課題一覧 -
[1] 本文によると、審査請求人の子の転居に関する領収書写しをSVが受理したのはいつですか。
[2] 本文の要旨を三文でまとめてください。
[3] 本文のうち、「なお、審査請求人がSVに領収」を含む箇所から書き写し始め、「の保護に取り組む必要がある。」の後で書き写しを終えてください。

本文 -
- - - -
2 「6/1付けは請求した情報と異なる」との主張について
 審査請求人は審査請求書において、「少なくとも5月中に契約し、当時のSVに渡したので6/1付けは請求した情報とは異なる」と主張するが、領収書写しの受領印及び上記1のとおり、審査請求人から審査請求人の子の転居に関する領収書写しをSVが受理したのは平成29年6月1日である。
 なお、審査請求人がSVに領収書写し及び契約書写しを提出したと主張する平成29年5月19日から31日の記録を探索したが、本件請求に該当するものはなかった。

第5 審議会の判断
1 基本的な考え方
 法第3条は、個人情報がプライバシーを含む個人の人格と密接な関連を有するものであり、個人が「個人として尊重される」ことを定めた憲法第13条の下、慎重に取り扱われるべきことを示すとともに、個人情報を取り扱う者は、その目的や態様を問わず、このような個人情報の性格と重要性を十分認識し、その適正な取扱いを図らなければならないとの基本理念を示しており、本市は、かかる基本理念を十分に踏まえて個人情報の保護に取り組む必要がある。
 そして、法は、何人も自己を本人とする保有個人情報について、開示(法第76条第1項)、訂正(法第90条第1項)及び利用停止(法第98条第1項)を請求することができることを規定するとともに、これらの請求を受けた行政庁が、一定の場合に開示(法第78条第1項)、訂正(法第92条)又は利用停止(法第100条)をすべき義務を負っていることを規定しているところである。
- - - -
抽出データ項目
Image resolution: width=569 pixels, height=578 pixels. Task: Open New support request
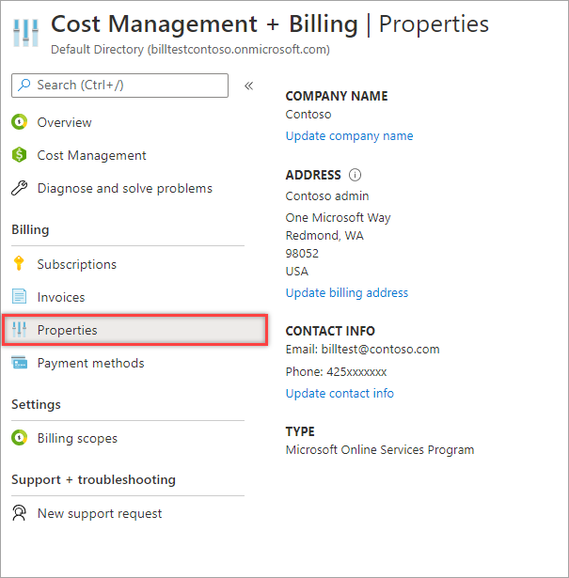coord(100,513)
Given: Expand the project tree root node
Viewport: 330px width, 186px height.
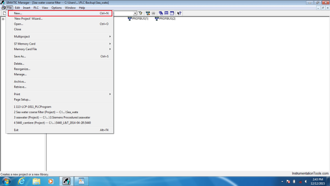Looking at the screenshot, I should 3,19.
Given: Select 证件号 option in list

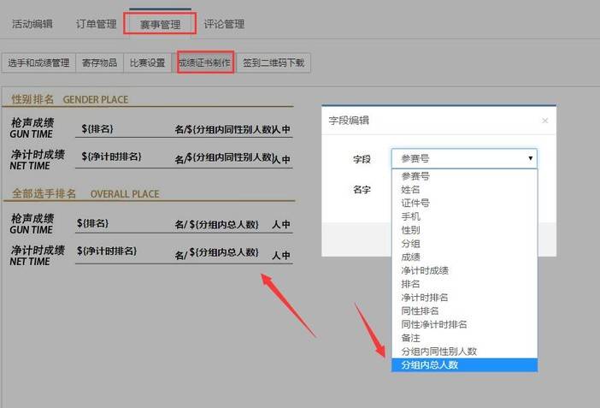Looking at the screenshot, I should pyautogui.click(x=415, y=203).
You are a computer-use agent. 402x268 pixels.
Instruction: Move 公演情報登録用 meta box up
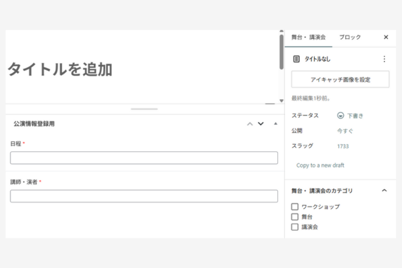tap(250, 124)
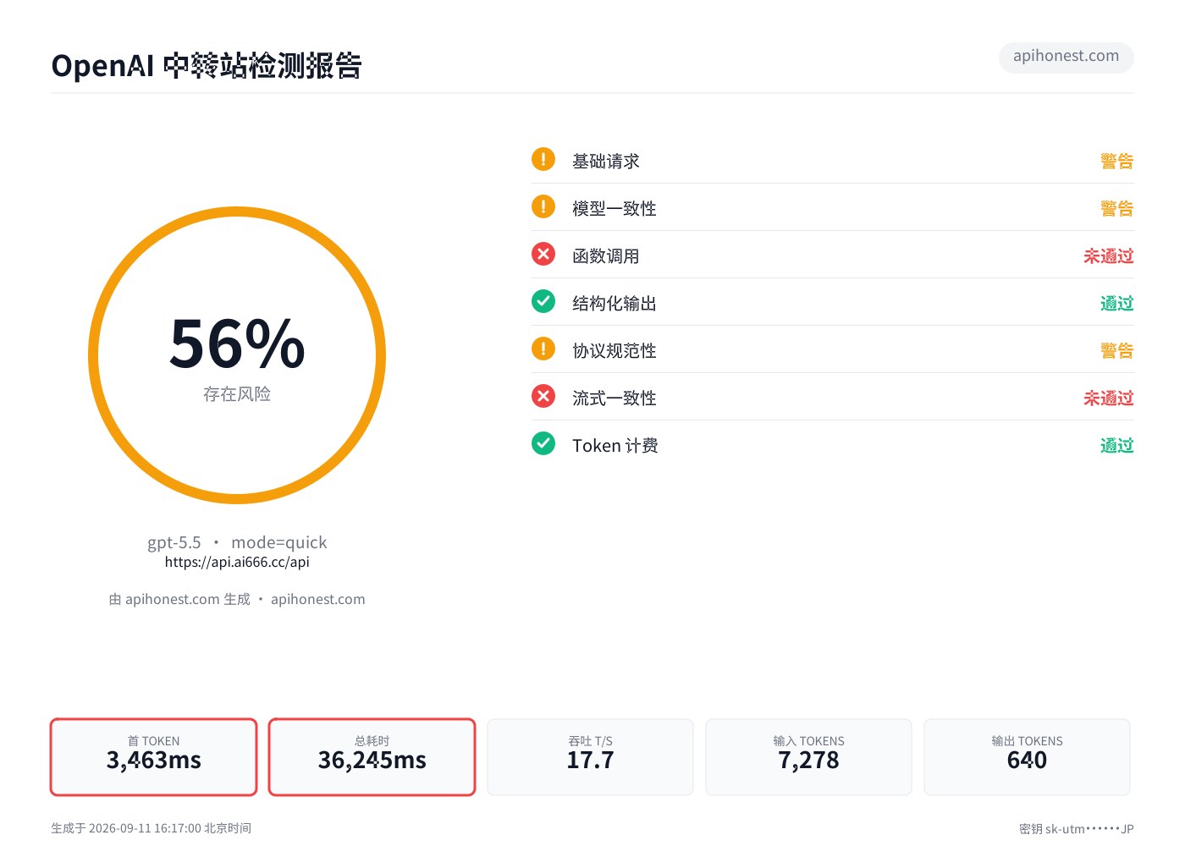Select the 吞吐 T/S 17.7 card
1185x846 pixels.
590,757
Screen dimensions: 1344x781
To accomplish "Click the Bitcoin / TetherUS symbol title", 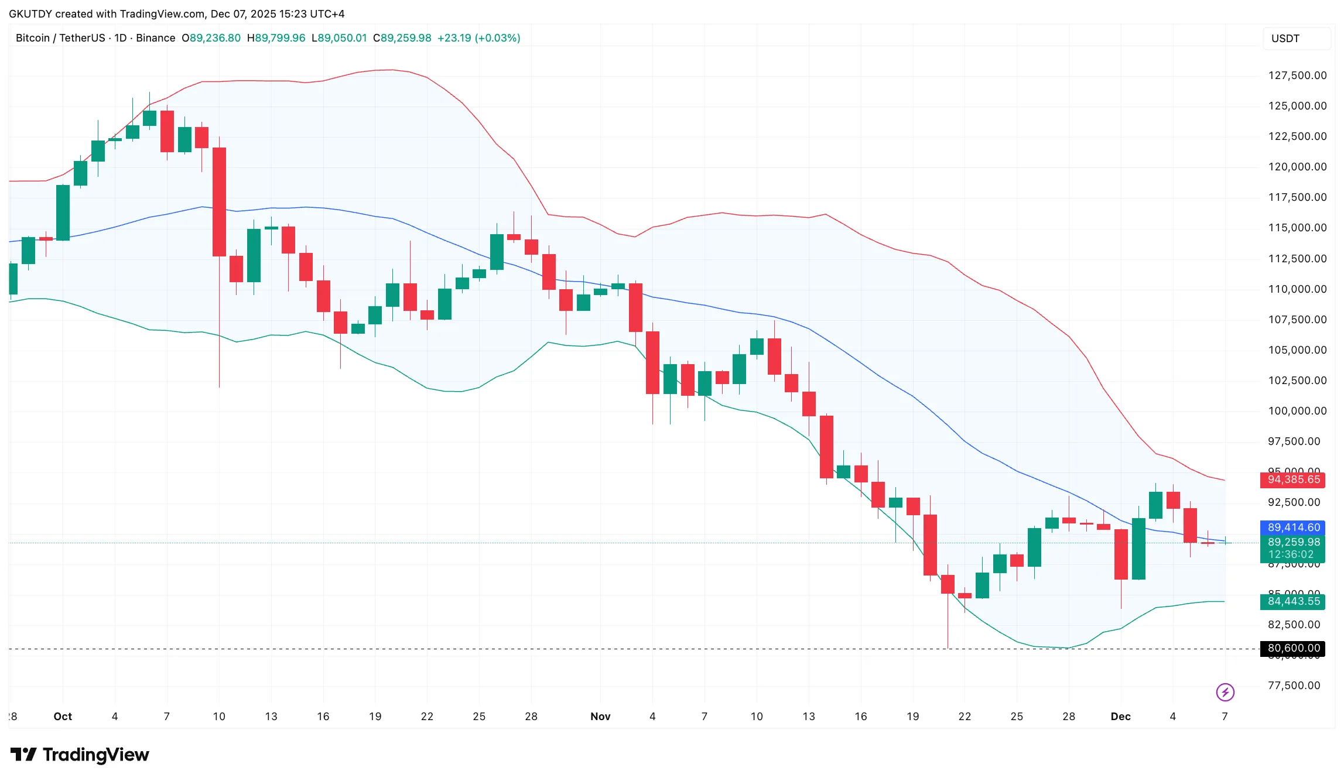I will pos(60,38).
- - - -
解答例 -
[1] 平成29年6月1日です。

[2] 審査請求人は5月中に契約して当時のSVに渡したと主張しています。しかし、領収書写しの受領印などによれば、SVが審査請求人の子の転居に関する領収書写しを受理したのは平成29年6月1日であり、平成29年5月19日から31日の記録にも本件請求に該当するものはありませんでした。審議会の判断では、法第3条は、個人情報を慎重に取り扱い、その適正な取扱いを図るべきとの基本理念を示しており、本市はこれを踏まえて個人情報の保護に取り組む必要があるとされ、また法は、保有個人情報の開示、訂正および利用停止の請求権と、請求を受けた行政庁が一定の場合にそれらを行う義務を規定しています。

[3]
なお、審査請求人がSVに領収書写し及び契約書写しを提出したと主張する平成29年5月19日から31日の記録を探索したが、本件請求に該当するものはなかった。

第5 審議会の判断
1 基本的な考え方
 法第3条は、個人情報がプライバシーを含む個人の人格と密接な関連を有するものであり、個人が「個人として尊重される」ことを定めた憲法第13条の下、慎重に取り扱われるべきことを示すとともに、個人情報を取り扱う者は、その目的や態様を問わず、このような個人情報の性格と重要性を十分認識し、その適正な取扱いを図らなければならないとの基本理念を示しており、本市は、かかる基本理念を十分に踏まえて個人情報の保護に取り組む必要がある。